Problem 1:
Answer each question using the comments on the Canadian blockades below.
(a) Which bridge is named as an example of critical infrastructure?
(b) What share of CN's network is the Eastern Canada segment said to comprise?
(c) According to the comments, about how long did the blockade last?
Problem 2: List every phrase that the comments on the Canadian blockades below place inside double quotation marks.

Text shown:
Access to most of Ottawa was been cut off, including one of the biggest border crossings in Canada, not a "pizza place". Deploying hyperbole like this isn't helping your case. Surely if the Ambassador Bridge doesn't qualify as critical infrastructure, nothing does.
https://www.cbc.ca/news/politics/marc-miller-path-forward-pr...
These railway blockades forced layoffs, and the CBC also notes that rail carries three times more than what trucks do in Canada.
https://www.cbc.ca/news/canada/nova-scotia/rail-shutdown-pro...
Instead, in this case, the Trudeau government met with the protestors and had a process of dialogue that resolved them peacefully after almost a year.
It wasn't the "entire CN rail network" (instead it was the Eastern Canada segment, comprising maybe 15% of CN's network). They don't claim that rail carries three times more than trucks do, but instead simply note that one rail car carries as much as three trucks.
And the blockade lasted approximately 2-3 weeks. Not sure what you mean by "after almost a year".
But let's be clear -- most of Canada was enraged about that. It was hugely expensive to Trudeau politically, and was a tenterhooks [edit - thank you fennec] situation because of the aboriginal file. Yet most of Canada absolutely wanted a stronger response and it hurt Trudeau in the election.

Recorded information:
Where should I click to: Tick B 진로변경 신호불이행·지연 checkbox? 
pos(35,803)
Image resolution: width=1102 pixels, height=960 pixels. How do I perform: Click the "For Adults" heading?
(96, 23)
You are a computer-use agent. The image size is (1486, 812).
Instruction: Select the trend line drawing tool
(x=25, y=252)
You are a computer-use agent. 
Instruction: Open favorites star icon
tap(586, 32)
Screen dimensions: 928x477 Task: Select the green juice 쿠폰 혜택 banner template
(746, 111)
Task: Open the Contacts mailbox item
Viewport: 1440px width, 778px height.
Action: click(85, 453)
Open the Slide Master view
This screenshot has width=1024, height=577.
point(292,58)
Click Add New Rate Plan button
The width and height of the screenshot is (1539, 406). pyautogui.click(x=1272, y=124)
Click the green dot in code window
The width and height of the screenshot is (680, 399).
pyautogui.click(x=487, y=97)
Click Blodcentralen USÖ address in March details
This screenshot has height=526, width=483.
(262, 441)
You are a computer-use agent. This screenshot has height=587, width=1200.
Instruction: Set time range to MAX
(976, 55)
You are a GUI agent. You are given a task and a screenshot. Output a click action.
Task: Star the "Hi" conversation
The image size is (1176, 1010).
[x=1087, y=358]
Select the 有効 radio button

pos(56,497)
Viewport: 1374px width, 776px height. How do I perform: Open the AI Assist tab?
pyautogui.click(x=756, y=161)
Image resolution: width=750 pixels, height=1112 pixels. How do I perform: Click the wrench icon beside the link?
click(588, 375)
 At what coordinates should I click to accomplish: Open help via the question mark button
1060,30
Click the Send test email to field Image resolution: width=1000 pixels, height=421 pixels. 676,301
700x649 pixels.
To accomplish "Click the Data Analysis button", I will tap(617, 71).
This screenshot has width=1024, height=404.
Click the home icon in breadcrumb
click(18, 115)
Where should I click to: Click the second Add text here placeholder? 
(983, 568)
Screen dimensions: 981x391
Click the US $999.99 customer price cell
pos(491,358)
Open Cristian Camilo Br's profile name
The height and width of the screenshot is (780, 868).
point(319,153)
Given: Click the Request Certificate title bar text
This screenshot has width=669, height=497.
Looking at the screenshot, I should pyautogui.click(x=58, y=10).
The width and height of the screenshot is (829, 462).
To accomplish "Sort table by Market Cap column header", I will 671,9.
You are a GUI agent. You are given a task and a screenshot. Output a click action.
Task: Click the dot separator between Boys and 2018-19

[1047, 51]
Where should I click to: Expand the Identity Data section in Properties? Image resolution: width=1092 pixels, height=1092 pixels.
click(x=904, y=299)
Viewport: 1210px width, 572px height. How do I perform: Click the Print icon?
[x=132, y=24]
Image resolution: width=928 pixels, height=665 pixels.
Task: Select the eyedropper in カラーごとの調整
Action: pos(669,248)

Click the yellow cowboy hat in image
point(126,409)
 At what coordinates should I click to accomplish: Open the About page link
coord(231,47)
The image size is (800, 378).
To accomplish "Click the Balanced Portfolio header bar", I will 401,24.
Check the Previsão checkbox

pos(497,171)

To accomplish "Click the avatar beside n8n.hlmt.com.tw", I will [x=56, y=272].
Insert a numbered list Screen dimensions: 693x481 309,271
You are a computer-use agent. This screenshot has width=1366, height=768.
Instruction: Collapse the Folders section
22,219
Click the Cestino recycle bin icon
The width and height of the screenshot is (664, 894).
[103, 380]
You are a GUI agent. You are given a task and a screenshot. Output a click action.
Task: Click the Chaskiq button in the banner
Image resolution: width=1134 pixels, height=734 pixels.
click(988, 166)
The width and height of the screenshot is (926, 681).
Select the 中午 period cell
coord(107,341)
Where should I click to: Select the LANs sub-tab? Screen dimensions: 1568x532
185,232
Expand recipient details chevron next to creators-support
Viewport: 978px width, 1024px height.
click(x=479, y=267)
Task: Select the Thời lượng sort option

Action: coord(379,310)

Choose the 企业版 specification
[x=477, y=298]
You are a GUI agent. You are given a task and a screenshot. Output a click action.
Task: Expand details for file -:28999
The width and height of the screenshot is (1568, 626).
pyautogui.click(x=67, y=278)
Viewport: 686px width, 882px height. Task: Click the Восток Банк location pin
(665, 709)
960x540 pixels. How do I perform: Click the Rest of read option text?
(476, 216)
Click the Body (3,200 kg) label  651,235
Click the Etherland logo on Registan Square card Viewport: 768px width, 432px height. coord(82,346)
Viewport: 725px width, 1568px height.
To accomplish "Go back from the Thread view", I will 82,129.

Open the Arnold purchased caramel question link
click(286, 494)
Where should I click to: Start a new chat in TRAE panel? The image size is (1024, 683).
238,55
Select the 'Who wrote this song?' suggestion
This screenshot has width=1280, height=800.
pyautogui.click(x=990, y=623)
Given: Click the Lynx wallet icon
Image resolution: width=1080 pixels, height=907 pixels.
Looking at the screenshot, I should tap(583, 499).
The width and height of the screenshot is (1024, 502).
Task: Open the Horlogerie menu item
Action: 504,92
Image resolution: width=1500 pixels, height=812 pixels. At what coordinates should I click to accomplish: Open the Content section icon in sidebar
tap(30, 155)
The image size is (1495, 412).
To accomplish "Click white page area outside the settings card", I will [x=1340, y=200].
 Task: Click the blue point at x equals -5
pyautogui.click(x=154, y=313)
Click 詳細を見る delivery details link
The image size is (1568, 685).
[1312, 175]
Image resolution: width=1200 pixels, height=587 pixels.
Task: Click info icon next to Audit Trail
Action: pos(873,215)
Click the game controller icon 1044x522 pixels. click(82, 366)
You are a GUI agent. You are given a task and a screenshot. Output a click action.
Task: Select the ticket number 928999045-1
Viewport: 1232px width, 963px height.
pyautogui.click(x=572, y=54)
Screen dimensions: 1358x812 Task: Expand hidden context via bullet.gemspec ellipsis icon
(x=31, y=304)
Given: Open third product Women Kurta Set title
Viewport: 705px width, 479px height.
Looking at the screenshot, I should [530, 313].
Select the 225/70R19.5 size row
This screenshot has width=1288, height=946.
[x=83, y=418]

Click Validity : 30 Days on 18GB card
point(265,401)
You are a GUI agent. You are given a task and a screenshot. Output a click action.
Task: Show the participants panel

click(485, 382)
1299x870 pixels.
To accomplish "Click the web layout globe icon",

Written solution 1:
(a) The Ambassador Bridge.
(b) Maybe 15%.
(c) Approximately 2-3 weeks.

Written solution 2:
- "pizza place"
- "entire CN rail network"
- "after almost a year"